Coca-Cola İçecek TMS 29 uygulamasının etkisiyle finansal performans nominal bazda baskılanmıştır. 3Ç25’te hasılat %0,2 artışla 145,2 milyar TL’ye, faaliyet karı %11,7 düşüşle 20,9 milyar TL’ye gerilemiştir. Net dönem karı %26,1 azalışla 14,1 milyar TL olmuştur. Ancak enflasyon muhasebesi hariç bakıldığında, 3Ç25 proforma FVÖK marjı %20,4 ile son on yılın en yüksek seviyelerinden biri olarak dikkat çekmiştir.
9 aylık dönemde konsolide hasılat %0,2 artışla 145,2 milyar TL'de yatay kalmıştır.

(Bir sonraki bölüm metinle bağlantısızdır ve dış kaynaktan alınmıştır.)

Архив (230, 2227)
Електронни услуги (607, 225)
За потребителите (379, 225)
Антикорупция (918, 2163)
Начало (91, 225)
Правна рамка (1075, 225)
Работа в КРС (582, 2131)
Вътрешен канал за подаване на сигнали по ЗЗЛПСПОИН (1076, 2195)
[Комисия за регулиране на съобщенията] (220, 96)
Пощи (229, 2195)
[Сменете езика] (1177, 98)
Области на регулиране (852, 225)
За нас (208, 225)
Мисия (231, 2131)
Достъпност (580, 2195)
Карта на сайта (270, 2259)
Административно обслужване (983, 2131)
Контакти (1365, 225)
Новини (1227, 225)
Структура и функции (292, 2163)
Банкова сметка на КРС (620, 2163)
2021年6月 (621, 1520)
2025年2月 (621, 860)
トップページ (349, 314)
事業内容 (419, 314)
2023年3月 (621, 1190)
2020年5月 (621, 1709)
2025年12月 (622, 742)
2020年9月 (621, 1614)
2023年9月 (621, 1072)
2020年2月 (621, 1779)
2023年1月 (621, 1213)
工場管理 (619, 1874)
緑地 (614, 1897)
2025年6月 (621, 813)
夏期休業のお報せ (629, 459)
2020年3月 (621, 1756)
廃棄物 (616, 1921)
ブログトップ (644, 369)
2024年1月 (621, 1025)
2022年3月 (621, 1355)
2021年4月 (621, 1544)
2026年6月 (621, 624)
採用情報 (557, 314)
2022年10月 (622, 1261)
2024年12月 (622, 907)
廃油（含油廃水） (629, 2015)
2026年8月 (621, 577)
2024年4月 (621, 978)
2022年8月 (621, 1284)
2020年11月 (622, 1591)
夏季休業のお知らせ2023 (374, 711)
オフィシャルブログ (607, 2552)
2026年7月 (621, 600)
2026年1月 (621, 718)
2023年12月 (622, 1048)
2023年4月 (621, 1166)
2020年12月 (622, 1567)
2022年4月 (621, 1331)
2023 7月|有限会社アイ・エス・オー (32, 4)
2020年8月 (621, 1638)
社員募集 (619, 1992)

Brüt kar %3,0 düşüşle 50,8 milyar TL'ye, faaliyet karı ise %11,7 düşüşle 20,9 milyar TL'ye gerilemiştir. Net dönem karı %26,1 azalışla 14,1 milyar TL olarak gerçekleşmiştir. 3.çeyrekte ise karlılıkta iyileşme sinyalleri görülmüştür. 3Ç25'te hasılat %6,7 artarak 52,2 milyar TL olurken brüt kar %11,5 artışla 19,9 milyar TL'ye ve faaliyet karı %14,3 artışla 9,8 milyar TL'ye yükselmiştir. 3Ç25 net karı ise %4,2 artışla 7,2 milyar TL olmuştur.
karlılık tarafında enflasyon muhasebesi harici rakamlar, özellikle 3. Çeyrekte olumlu sinyaller vermektedir. 3Ç25'te proforma konsolide hasılat %39,6 artarken proforma faaliyet karı %46,1 artmıştır. Proforma faaliyet kar marjı 91 baz puan artışla %20,4'e proforma FAVÖK marjı ise 73 baz puan artışla %23,1'e ulaşmıştır. Proforma net kar ise 3Ç25'te %55,7 artarak 6,9 milyar TL olmuştur.
2025 yılının ilk dokuz ayında zorlu makroekonomik koşullar ve bölgesel risklere rağmen güçlü hacim büyümesiyle öne çıkmıştır. Konsolide satış hacmi %8,6 artarken, bu büyümede özellikle Orta Asya operasyonları (%27,0) ve Özbekistan (%36,5) ile Kazakistan’ın (%24,2) katkısı belirleyici olmuştur. Türkiye operasyonlarında ise düşük karlı su kategorisindeki planlı daralma nedeniyle hacim %0,4 azalmıştır.
Şirketin 3Ç25 satış hacmi %8,9 artışla 477 milyon ünite kasaya ulaşmıştır. Türkiye operasyonları %1,7 daralırken, uluslararası operasyonlar %16,1 artışla büyümenin ana kaynağı olmuştur. Orta Asya, Özbekistan ve Kazakistan’ın güçlü performanslarıyla öne çıkmıştır. Dokuz aylık kümülatif büyüme ise %8,6 ile 1.337 milyon seviyelerinde gerçekleşmiştir.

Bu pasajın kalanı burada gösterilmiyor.